Cecil J. Williams, a son of Orangeburg and a student of Claflin University, documented the civil rights movement through photographs that forced America to confront what it preferred not to see. His museum preserves images that many institutions once resisted acknowledging.

And yet, residents told us that many people in Orangeburg do not fully know the history embedded in the land around them. Some refer to the Orangeburg Massacre only as a “dark period.” Few speak openly about the political forces that shaped it.
The irony is extraordinary.

Within walking distance of Confederate gravesites stand historic Black churches like Mt. Pisgah — a congregation whose fellowship hall carries a Veterans Wall of Honor honoring generations of Black men and women who served in World War II, Korea, Vietnam, Desert Storm, and beyond. Purple Heart recipients. Generals. Patriots.

A 123-year-old church structure stands across from a modern law enforcement complex, its walls having witnessed Reconstruction, Jim Crow, segregation, civil rights unrest, and now a new era of contested memory.

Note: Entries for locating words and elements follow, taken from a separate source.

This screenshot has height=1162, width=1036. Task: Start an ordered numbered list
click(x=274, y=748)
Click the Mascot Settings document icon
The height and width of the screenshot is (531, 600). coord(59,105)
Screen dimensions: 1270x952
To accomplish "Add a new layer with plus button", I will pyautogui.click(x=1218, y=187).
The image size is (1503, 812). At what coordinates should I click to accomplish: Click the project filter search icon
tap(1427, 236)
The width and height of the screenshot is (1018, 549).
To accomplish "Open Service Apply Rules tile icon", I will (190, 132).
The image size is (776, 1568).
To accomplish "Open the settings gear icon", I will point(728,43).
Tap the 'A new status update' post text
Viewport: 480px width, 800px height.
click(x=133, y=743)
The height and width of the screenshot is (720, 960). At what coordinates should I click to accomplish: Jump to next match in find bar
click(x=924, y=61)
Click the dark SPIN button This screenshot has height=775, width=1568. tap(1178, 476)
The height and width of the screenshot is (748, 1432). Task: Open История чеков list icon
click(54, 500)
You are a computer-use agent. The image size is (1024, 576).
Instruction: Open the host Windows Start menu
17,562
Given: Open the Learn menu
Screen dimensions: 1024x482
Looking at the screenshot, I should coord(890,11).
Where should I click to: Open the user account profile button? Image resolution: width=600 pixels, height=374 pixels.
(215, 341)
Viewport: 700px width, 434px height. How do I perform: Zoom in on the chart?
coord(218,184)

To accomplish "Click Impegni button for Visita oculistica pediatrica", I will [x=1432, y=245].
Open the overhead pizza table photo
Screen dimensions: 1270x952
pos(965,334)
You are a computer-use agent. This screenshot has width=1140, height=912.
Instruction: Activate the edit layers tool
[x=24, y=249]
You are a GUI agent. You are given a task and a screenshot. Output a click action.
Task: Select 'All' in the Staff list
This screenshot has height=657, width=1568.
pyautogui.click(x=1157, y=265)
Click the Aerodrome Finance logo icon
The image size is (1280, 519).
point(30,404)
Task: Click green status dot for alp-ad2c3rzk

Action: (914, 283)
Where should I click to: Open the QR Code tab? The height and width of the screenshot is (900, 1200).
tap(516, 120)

Residents at Mt. Pisgah spoke not only of violence, but of annexation. Of boundaries shifting. Of neighborhoods slowly changing. Of gentrification creeping into historic Black spaces. They fear not only crime — they fear erasure.
The land remembers. The politics of the land remember. And the people who live on that land feel the weight of it — because what is erased economically is often erased historically next.
The Real Question

We reached out to Orangeburg County Council Member Latisha Walker, whose District 7 includes Claflin and South Carolina State University, but did not receive a response before publication.
The grievances we heard were not aimed at one office. They were aimed at all levels — city, county, and state.
The real question is not whether Orangeburg can build new facilities or recruit industry.
The real question is whether the economic and institutional stability of South Carolina’s only publicly funded HBCU can remain insulated from the pressures directly outside its walls — and whether those pressures are the result of policy decisions that stretch far beyond campus boundaries.

If The Hill remains economically strained…
If Chestnut Street remains a porous boundary without coordinated public safety strategy…
If trust in government remains fragile…
If ownership remains out of reach for the very communities that built the city…
Then shootings will continue to appear as breaking news, but they will not be surprises.
Orangeburg is not without hope. It has historic institutions, deep faith roots, intellectual capital, and a civil rights legacy that shaped this nation.
But hope without structural change becomes symbolism.
The future of South Carolina State University — and of Orangeburg itself — depends on whether leadership at the city, county, and state level is willing to confront not just the violence, but the geography, the history, and the politics that allow it to repeat.
Because this is not only about who pulled a trigger.
It is about who shaped the conditions that made it inevitable.